[Data extracted from a collection]
--- START ---
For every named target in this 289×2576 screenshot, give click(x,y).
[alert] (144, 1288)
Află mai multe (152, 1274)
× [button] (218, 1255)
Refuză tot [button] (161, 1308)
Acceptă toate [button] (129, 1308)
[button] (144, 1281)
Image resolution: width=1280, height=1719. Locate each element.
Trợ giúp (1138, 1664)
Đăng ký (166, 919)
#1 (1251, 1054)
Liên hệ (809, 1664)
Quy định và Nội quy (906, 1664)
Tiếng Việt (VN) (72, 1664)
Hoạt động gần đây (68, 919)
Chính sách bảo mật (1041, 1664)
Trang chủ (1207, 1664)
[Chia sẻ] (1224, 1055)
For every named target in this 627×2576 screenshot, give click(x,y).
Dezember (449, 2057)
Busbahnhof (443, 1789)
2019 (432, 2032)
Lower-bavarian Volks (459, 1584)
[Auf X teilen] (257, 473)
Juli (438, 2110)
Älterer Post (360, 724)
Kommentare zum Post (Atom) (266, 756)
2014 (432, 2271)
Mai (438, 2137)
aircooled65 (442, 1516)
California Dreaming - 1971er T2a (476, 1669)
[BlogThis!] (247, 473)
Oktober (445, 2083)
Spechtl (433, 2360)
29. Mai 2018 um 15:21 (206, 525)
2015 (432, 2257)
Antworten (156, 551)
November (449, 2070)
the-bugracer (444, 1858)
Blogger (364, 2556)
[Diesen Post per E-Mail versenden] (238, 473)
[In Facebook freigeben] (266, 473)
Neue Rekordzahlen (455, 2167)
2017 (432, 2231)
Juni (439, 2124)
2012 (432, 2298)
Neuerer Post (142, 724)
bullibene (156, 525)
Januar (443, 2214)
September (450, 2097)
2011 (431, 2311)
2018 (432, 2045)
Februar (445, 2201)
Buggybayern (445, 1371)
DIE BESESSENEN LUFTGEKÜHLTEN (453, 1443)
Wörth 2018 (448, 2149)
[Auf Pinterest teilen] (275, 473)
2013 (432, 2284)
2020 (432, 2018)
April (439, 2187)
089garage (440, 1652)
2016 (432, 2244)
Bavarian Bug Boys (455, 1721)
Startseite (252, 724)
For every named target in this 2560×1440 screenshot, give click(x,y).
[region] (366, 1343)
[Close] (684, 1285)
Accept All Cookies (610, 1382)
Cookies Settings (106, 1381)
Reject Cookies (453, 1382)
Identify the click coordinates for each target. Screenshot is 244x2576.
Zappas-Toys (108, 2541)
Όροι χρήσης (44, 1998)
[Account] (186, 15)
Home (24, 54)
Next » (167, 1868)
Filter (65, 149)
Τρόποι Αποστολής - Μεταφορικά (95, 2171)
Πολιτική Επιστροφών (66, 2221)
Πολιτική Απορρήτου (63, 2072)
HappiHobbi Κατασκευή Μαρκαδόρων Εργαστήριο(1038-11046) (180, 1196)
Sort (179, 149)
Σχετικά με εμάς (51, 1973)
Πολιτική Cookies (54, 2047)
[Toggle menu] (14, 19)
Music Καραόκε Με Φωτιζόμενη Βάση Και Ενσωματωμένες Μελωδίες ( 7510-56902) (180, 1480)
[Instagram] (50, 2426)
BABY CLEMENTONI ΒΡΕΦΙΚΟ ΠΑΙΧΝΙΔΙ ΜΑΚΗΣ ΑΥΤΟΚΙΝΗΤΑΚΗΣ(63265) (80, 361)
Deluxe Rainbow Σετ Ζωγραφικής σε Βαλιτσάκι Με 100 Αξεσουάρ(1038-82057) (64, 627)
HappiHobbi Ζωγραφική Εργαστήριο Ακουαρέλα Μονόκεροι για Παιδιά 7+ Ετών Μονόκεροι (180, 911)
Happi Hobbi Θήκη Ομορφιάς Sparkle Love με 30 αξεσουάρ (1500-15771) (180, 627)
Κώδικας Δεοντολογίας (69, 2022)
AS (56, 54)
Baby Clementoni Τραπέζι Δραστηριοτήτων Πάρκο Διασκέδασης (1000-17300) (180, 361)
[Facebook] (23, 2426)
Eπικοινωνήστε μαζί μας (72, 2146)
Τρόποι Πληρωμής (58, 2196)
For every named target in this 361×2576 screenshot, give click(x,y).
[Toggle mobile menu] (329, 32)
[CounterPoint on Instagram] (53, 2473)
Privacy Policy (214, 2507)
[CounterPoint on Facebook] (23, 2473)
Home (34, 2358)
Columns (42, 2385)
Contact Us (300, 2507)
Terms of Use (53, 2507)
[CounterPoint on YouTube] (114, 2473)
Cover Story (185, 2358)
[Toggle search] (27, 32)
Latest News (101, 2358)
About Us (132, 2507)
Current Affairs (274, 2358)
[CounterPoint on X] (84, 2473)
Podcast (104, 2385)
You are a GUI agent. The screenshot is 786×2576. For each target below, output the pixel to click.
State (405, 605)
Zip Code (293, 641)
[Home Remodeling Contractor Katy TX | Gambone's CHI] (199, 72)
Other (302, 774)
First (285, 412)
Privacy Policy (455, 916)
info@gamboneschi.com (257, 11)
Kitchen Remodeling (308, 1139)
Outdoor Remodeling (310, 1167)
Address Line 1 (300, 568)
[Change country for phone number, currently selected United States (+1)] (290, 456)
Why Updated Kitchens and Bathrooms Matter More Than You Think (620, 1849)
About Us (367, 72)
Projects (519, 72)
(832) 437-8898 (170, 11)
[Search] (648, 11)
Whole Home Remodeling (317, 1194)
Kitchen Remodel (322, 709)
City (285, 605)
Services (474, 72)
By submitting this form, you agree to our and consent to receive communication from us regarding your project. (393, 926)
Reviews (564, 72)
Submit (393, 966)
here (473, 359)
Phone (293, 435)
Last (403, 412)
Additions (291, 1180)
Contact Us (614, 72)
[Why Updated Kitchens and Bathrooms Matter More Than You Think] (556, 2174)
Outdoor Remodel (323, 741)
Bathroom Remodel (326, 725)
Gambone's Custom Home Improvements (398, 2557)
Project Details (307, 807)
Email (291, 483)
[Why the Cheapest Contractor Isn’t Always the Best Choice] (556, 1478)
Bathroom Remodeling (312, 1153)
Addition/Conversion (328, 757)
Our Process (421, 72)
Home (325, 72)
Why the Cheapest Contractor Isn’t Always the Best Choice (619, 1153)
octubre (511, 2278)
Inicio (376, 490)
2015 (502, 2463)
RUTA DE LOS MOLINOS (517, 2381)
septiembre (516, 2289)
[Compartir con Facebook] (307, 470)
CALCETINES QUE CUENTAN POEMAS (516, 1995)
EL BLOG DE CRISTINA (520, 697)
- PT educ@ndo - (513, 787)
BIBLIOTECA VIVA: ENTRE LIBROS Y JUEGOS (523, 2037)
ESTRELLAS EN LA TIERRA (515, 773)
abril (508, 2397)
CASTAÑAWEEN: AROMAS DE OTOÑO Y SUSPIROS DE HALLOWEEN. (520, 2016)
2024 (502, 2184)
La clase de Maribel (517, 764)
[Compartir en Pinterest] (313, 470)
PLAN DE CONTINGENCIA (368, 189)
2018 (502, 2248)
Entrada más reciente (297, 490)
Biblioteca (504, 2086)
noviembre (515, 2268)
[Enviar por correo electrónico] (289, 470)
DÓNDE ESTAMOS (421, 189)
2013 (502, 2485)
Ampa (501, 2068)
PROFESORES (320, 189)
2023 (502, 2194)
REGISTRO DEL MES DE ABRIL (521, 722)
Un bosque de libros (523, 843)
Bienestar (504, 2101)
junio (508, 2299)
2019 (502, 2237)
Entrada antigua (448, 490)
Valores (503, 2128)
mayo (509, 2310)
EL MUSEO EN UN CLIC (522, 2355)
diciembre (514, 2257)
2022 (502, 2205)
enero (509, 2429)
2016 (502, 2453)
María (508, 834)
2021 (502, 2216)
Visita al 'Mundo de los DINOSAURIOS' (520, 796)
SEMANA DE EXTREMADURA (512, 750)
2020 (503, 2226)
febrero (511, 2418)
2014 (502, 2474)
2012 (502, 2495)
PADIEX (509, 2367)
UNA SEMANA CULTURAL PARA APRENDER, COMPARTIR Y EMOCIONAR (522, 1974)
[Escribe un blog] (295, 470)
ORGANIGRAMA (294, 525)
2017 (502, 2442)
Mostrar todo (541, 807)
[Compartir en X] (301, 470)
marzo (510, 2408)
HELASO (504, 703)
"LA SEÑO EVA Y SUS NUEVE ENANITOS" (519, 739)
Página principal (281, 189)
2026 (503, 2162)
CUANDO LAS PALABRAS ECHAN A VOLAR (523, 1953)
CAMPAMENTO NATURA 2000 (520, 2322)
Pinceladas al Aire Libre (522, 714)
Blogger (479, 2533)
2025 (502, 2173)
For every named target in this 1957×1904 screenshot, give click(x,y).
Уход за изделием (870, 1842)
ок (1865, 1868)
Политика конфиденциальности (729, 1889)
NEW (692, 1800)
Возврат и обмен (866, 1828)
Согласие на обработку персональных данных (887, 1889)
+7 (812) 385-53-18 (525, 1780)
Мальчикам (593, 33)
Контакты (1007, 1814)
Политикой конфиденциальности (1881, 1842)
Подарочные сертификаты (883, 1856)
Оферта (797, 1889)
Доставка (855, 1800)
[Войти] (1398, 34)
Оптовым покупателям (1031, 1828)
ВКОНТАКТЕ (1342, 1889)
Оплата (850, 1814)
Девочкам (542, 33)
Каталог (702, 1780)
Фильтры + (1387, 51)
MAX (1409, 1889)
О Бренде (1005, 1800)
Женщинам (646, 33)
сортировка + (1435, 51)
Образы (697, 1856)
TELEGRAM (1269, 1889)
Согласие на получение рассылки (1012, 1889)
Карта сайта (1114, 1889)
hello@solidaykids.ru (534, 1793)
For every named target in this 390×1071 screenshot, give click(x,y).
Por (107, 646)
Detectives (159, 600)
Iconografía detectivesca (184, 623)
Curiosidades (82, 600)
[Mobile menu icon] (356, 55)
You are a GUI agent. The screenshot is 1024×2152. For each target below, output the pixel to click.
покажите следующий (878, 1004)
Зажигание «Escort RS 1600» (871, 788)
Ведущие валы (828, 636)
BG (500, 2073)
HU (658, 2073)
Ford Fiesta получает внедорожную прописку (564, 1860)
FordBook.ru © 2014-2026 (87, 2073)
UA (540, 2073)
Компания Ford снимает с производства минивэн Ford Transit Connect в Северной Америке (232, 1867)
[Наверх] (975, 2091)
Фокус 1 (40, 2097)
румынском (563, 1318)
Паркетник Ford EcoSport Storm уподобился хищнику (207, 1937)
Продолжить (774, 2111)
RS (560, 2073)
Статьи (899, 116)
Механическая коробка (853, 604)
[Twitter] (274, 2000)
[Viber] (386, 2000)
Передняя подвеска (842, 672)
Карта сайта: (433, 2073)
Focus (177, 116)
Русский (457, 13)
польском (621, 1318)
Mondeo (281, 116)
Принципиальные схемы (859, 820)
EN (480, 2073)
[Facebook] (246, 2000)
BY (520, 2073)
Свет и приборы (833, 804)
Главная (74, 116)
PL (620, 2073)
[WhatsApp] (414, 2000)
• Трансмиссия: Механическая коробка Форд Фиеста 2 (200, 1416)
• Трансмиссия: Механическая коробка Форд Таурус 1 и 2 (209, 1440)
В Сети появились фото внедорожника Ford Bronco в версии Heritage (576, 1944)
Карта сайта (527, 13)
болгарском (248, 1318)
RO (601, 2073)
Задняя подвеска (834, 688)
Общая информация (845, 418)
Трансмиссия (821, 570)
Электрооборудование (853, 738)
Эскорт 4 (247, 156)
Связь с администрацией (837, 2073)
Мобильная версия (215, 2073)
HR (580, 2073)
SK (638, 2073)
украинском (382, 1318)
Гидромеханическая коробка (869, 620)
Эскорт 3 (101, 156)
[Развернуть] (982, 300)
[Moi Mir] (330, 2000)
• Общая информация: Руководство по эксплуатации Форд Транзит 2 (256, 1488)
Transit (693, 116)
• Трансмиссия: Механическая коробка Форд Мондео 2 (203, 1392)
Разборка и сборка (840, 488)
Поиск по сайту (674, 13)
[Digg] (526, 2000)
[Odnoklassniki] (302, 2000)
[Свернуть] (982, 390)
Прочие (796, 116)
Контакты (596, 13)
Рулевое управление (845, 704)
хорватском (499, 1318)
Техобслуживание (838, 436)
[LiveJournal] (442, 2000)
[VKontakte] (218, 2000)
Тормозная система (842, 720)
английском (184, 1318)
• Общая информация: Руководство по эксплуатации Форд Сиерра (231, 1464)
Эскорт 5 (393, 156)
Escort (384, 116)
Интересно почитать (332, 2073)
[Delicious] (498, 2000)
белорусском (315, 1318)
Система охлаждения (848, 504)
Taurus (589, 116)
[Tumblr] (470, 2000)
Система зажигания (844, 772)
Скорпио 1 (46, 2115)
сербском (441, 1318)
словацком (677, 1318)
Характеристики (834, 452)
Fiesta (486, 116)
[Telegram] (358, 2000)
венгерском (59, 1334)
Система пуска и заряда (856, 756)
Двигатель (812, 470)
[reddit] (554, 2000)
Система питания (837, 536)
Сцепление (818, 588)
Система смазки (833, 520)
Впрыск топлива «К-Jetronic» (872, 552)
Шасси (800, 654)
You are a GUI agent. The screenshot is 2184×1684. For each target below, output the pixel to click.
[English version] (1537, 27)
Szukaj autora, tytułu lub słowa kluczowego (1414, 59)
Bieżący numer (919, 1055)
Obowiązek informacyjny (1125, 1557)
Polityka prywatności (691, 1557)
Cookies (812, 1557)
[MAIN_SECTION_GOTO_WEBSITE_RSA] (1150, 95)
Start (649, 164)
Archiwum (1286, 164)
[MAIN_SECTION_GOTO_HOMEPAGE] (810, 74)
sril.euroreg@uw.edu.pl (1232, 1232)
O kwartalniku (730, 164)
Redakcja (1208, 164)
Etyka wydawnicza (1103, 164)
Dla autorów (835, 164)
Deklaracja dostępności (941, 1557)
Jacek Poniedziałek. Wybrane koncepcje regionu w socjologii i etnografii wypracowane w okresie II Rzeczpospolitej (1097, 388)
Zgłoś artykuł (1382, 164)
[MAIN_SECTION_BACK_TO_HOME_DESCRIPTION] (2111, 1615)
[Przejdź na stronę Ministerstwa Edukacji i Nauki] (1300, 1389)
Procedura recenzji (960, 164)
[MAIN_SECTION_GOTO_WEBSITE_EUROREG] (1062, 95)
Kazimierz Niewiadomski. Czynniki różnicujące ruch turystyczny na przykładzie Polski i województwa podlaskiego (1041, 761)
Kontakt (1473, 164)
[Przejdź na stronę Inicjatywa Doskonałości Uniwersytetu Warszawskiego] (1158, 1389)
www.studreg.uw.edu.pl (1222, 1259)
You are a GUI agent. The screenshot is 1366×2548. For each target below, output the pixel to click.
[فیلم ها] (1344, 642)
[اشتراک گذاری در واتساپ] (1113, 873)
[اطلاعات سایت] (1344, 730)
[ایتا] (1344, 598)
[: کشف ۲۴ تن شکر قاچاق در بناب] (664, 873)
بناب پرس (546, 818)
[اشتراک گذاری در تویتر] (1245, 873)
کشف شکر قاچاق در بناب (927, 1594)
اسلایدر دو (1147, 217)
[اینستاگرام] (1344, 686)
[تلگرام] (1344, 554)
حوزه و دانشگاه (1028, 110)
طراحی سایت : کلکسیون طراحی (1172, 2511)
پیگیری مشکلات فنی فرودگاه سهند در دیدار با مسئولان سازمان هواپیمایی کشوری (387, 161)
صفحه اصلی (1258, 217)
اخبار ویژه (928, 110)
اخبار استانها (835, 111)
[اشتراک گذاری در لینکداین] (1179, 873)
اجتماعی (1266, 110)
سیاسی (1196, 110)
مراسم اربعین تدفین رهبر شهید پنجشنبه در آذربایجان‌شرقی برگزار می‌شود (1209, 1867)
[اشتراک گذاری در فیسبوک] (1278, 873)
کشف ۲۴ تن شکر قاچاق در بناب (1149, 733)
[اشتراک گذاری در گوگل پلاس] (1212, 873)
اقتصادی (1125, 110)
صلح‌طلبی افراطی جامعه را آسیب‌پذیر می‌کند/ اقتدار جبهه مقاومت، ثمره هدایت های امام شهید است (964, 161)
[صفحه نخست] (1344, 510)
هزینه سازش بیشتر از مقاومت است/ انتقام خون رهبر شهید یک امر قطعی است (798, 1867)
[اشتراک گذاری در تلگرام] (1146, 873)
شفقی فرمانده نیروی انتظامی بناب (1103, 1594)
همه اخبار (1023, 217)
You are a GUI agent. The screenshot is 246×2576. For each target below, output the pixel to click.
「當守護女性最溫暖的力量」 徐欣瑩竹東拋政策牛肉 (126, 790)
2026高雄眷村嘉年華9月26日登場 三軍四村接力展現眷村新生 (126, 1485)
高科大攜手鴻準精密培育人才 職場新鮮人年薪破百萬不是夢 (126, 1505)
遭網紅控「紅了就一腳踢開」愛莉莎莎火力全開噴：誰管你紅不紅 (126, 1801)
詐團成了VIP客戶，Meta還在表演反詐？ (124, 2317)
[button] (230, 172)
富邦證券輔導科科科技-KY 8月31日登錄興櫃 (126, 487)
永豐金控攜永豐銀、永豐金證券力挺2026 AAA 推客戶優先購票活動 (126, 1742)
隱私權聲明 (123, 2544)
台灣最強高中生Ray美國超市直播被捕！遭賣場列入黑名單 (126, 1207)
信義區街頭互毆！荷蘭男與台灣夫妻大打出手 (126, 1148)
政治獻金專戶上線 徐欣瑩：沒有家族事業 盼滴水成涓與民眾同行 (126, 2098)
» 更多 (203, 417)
--- END ---
What you need to do :: Of the entries above, repeat exactly the lines from the line with "2014 (502, 2474)" through the line with "UA (540, 2073)", both of them included.

Exercise result ::
2014 (502, 2474)
2012 (502, 2495)
PADIEX (509, 2367)
UNA SEMANA CULTURAL PARA APRENDER, COMPARTIR Y EMOCIONAR (522, 1974)
[Escribe un blog] (295, 470)
ORGANIGRAMA (294, 525)
2017 (502, 2442)
Mostrar todo (541, 807)
[Compartir en X] (301, 470)
marzo (510, 2408)
HELASO (504, 703)
"LA SEÑO EVA Y SUS NUEVE ENANITOS" (519, 739)
Página principal (281, 189)
2026 (503, 2162)
CUANDO LAS PALABRAS ECHAN A VOLAR (523, 1953)
CAMPAMENTO NATURA 2000 (520, 2322)
Pinceladas al Aire Libre (522, 714)
Blogger (479, 2533)
2025 (502, 2173)
For every named target in this 1957×1904 screenshot, give click(x,y).
Уход за изделием (870, 1842)
ок (1865, 1868)
Политика конфиденциальности (729, 1889)
NEW (692, 1800)
Возврат и обмен (866, 1828)
Согласие на обработку персональных данных (887, 1889)
+7 (812) 385-53-18 (525, 1780)
Мальчикам (593, 33)
Контакты (1007, 1814)
Политикой конфиденциальности (1881, 1842)
Подарочные сертификаты (883, 1856)
Оферта (797, 1889)
Доставка (855, 1800)
[Войти] (1398, 34)
Оптовым покупателям (1031, 1828)
ВКОНТАКТЕ (1342, 1889)
Оплата (850, 1814)
Девочкам (542, 33)
Каталог (702, 1780)
Фильтры + (1387, 51)
MAX (1409, 1889)
О Бренде (1005, 1800)
Женщинам (646, 33)
сортировка + (1435, 51)
Образы (697, 1856)
TELEGRAM (1269, 1889)
Согласие на получение рассылки (1012, 1889)
Карта сайта (1114, 1889)
hello@solidaykids.ru (534, 1793)
For every named target in this 390×1071 screenshot, give click(x,y).
Por (107, 646)
Detectives (159, 600)
Iconografía detectivesca (184, 623)
Curiosidades (82, 600)
[Mobile menu icon] (356, 55)
You are a GUI agent. The screenshot is 1024×2152. For each target below, output the pixel to click.
покажите следующий (878, 1004)
Зажигание «Escort RS 1600» (871, 788)
Ведущие валы (828, 636)
BG (500, 2073)
HU (658, 2073)
Ford Fiesta получает внедорожную прописку (564, 1860)
FordBook.ru © 2014-2026 (87, 2073)
UA (540, 2073)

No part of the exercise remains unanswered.